= Direction =
Rewrite the records starting at the line containing "723x591 pixels. How" and ending at the line containing "coord(1550,831)", keeping every line including the requests, but multiply each coordinate in the answers by 0.6 and round to the nearest whole number, with halves rounded up. Return only those lines.

Dataset records start

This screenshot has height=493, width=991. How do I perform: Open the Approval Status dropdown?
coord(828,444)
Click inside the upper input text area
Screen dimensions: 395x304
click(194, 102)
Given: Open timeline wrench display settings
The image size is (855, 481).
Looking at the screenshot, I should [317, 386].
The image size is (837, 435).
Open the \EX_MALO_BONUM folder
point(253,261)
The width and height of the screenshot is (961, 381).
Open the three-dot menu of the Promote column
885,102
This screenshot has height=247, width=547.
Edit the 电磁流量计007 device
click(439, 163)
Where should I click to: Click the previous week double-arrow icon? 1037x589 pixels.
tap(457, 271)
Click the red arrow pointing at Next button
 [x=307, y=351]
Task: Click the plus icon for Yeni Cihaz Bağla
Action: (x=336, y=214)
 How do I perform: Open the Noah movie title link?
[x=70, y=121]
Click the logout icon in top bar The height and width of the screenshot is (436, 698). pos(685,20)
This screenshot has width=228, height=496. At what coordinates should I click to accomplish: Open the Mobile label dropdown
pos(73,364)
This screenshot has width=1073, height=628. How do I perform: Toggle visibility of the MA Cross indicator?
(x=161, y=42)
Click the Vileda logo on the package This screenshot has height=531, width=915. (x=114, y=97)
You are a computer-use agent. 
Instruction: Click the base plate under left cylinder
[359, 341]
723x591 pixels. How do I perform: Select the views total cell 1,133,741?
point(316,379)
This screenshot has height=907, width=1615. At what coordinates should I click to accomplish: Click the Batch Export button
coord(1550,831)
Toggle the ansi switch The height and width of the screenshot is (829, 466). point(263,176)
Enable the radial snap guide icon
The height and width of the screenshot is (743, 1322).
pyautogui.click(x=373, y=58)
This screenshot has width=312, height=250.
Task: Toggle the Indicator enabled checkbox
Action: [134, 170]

Dataset records end

= Completed task =
723x591 pixels. How do I perform: Select the views total cell 1,133,741?
point(190,227)
This screenshot has height=907, width=1615. At what coordinates should I click to accomplish: Click the Batch Export button
coord(930,499)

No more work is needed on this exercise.